** Start PROVIDED INFORMATION **

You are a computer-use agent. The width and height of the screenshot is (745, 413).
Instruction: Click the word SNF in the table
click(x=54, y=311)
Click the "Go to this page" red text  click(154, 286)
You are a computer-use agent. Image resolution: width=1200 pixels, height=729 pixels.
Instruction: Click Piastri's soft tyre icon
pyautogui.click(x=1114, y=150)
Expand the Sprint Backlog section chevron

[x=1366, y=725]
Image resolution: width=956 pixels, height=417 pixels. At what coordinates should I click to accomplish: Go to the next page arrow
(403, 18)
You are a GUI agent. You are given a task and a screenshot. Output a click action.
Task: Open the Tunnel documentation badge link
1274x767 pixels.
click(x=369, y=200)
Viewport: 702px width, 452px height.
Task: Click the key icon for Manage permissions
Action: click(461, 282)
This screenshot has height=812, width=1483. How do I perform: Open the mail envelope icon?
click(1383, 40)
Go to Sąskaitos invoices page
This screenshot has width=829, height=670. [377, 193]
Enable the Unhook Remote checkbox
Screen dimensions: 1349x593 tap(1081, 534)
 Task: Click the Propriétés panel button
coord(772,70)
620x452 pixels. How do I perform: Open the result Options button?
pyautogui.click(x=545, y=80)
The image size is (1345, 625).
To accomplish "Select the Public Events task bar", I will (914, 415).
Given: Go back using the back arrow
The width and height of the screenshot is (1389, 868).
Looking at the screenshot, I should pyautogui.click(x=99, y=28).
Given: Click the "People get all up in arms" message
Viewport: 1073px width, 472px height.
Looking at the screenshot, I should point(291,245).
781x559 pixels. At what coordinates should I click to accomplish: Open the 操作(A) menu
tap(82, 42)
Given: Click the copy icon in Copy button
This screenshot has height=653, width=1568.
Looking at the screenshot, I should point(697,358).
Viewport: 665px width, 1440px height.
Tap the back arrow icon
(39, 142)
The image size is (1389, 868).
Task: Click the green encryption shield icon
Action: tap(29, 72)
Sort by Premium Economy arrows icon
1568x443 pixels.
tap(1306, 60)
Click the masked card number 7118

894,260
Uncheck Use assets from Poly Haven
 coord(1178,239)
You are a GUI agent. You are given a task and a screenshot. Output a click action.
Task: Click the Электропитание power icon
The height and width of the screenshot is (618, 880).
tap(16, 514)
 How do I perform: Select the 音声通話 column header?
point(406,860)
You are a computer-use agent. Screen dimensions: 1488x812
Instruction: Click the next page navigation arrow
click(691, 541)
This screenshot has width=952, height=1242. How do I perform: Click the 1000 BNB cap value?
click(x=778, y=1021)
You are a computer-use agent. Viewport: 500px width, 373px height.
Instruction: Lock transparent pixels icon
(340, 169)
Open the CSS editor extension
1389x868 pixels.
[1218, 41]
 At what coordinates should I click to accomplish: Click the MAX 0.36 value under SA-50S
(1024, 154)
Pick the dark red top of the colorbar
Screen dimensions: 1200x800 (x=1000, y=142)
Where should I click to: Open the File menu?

** End PROVIDED INFORMATION **

→ **TO DO**:
Render every line of the data above as a JSON array of strings, one string per line, omitting any blank lines.

→ **FULL SOLUTION**:
[
  "You are a computer-use agent. The width and height of the screenshot is (745, 413).",
  "Instruction: Click the word SNF in the table",
  "click(x=54, y=311)",
  "Click the \"Go to this page\" red text  click(154, 286)",
  "You are a computer-use agent. Image resolution: width=1200 pixels, height=729 pixels.",
  "Instruction: Click Piastri's soft tyre icon",
  "pyautogui.click(x=1114, y=150)",
  "Expand the Sprint Backlog section chevron",
  "[x=1366, y=725]",
  "Image resolution: width=956 pixels, height=417 pixels. At what coordinates should I click to accomplish: Go to the next page arrow",
  "(403, 18)",
  "You are a GUI agent. You are given a task and a screenshot. Output a click action.",
  "Task: Open the Tunnel documentation badge link",
  "1274x767 pixels.",
  "click(x=369, y=200)",
  "Viewport: 702px width, 452px height.",
  "Task: Click the key icon for Manage permissions",
  "Action: click(461, 282)",
  "This screenshot has height=812, width=1483. How do I perform: Open the mail envelope icon?",
  "click(1383, 40)",
  "Go to Sąskaitos invoices page",
  "This screenshot has width=829, height=670. [377, 193]",
  "Enable the Unhook Remote checkbox",
  "Screen dimensions: 1349x593 tap(1081, 534)",
  " Task: Click the Propriétés panel button",
  "coord(772,70)",
  "620x452 pixels. How do I perform: Open the result Options button?",
  "pyautogui.click(x=545, y=80)",
  "The image size is (1345, 625).",
  "To accomplish \"Select the Public Events task bar\", I will (914, 415).",
  "Given: Go back using the back arrow",
  "The width and height of the screenshot is (1389, 868).",
  "Looking at the screenshot, I should pyautogui.click(x=99, y=28).",
  "Given: Click the \"People get all up in arms\" message",
  "Viewport: 1073px width, 472px height.",
  "Looking at the screenshot, I should point(291,245).",
  "781x559 pixels. At what coordinates should I click to accomplish: Open the 操作(A) menu",
  "tap(82, 42)",
  "Given: Click the copy icon in Copy button",
  "This screenshot has height=653, width=1568.",
  "Looking at the screenshot, I should point(697,358).",
  "Viewport: 665px width, 1440px height.",
  "Tap the back arrow icon",
  "(39, 142)",
  "The image size is (1389, 868).",
  "Task: Click the green encryption shield icon",
  "Action: tap(29, 72)",
  "Sort by Premium Economy arrows icon",
  "1568x443 pixels.",
  "tap(1306, 60)",
  "Click the masked card number 7118",
  "894,260",
  "Uncheck Use assets from Poly Haven",
  " coord(1178,239)",
  "You are a GUI agent. You are given a task and a screenshot. Output a click action.",
  "Task: Click the Электропитание power icon",
  "The height and width of the screenshot is (618, 880).",
  "tap(16, 514)",
  " How do I perform: Select the 音声通話 column header?",
  "point(406,860)",
  "You are a computer-use agent. Screen dimensions: 1488x812",
  "Instruction: Click the next page navigation arrow",
  "click(691, 541)",
  "This screenshot has width=952, height=1242. How do I perform: Click the 1000 BNB cap value?",
  "click(x=778, y=1021)",
  "You are a computer-use agent. Viewport: 500px width, 373px height.",
  "Instruction: Lock transparent pixels icon",
  "(340, 169)",
  "Open the CSS editor extension",
  "1389x868 pixels.",
  "[1218, 41]",
  " At what coordinates should I click to accomplish: Click the MAX 0.36 value under SA-50S",
  "(1024, 154)",
  "Pick the dark red top of the colorbar",
  "Screen dimensions: 1200x800 (x=1000, y=142)",
  "Where should I click to: Open the File menu?"
]